Top of EXERCISE MATERIALS

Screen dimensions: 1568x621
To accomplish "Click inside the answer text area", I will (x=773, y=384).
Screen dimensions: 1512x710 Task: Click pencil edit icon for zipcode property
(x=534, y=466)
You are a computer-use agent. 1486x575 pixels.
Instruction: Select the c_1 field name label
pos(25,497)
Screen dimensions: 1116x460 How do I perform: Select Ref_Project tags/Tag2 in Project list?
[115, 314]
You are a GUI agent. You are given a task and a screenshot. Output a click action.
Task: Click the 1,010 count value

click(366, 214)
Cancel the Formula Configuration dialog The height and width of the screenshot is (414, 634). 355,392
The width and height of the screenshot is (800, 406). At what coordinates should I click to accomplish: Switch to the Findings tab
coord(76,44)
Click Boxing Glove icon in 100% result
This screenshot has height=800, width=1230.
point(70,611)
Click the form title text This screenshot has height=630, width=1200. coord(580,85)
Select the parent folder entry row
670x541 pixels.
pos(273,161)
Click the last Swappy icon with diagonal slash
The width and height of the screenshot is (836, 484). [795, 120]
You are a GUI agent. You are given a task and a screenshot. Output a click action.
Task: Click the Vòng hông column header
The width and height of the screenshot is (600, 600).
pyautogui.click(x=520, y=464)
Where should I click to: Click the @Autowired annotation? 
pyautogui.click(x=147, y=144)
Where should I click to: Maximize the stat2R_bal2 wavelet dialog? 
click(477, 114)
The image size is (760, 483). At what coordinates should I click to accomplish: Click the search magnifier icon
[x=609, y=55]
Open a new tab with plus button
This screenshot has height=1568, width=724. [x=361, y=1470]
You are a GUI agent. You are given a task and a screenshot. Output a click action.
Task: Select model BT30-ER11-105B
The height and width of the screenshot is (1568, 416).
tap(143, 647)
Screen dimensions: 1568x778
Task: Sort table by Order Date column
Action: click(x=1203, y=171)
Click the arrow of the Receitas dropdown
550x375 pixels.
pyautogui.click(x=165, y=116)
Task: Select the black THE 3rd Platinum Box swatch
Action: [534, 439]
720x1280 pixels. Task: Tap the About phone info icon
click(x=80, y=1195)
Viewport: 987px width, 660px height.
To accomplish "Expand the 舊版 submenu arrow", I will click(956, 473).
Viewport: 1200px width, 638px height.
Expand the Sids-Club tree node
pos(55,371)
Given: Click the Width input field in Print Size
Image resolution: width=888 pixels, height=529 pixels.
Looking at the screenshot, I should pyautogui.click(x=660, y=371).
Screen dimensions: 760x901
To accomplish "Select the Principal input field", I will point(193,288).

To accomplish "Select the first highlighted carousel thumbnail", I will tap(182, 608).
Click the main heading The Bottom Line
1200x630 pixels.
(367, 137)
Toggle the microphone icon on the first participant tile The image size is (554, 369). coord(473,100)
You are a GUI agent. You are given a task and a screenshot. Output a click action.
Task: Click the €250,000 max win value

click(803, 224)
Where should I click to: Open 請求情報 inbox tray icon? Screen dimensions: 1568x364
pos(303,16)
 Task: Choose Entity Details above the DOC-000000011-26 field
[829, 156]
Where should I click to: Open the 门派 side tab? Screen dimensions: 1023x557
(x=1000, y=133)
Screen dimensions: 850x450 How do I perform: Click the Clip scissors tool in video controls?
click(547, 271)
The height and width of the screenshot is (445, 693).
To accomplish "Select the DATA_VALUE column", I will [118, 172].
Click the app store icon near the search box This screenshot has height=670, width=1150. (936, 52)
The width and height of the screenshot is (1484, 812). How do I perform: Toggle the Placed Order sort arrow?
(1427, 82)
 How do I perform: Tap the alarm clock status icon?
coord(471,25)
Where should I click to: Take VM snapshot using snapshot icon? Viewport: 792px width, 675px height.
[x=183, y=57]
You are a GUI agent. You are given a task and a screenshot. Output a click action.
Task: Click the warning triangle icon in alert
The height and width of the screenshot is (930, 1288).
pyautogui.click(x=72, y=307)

Bottom of EXERCISE MATERIALS

Return, line for line and unchanged, the data from its first line through the line containing "Cancel the Formula".

SOLUTION TO THIS PROBLEM >>
Screen dimensions: 1568x621
To accomplish "Click inside the answer text area", I will (x=773, y=384).
Screen dimensions: 1512x710 Task: Click pencil edit icon for zipcode property
(x=534, y=466)
You are a computer-use agent. 1486x575 pixels.
Instruction: Select the c_1 field name label
pos(25,497)
Screen dimensions: 1116x460 How do I perform: Select Ref_Project tags/Tag2 in Project list?
[115, 314]
You are a GUI agent. You are given a task and a screenshot. Output a click action.
Task: Click the 1,010 count value

click(366, 214)
Cancel the Formula Configuration dialog The height and width of the screenshot is (414, 634). 355,392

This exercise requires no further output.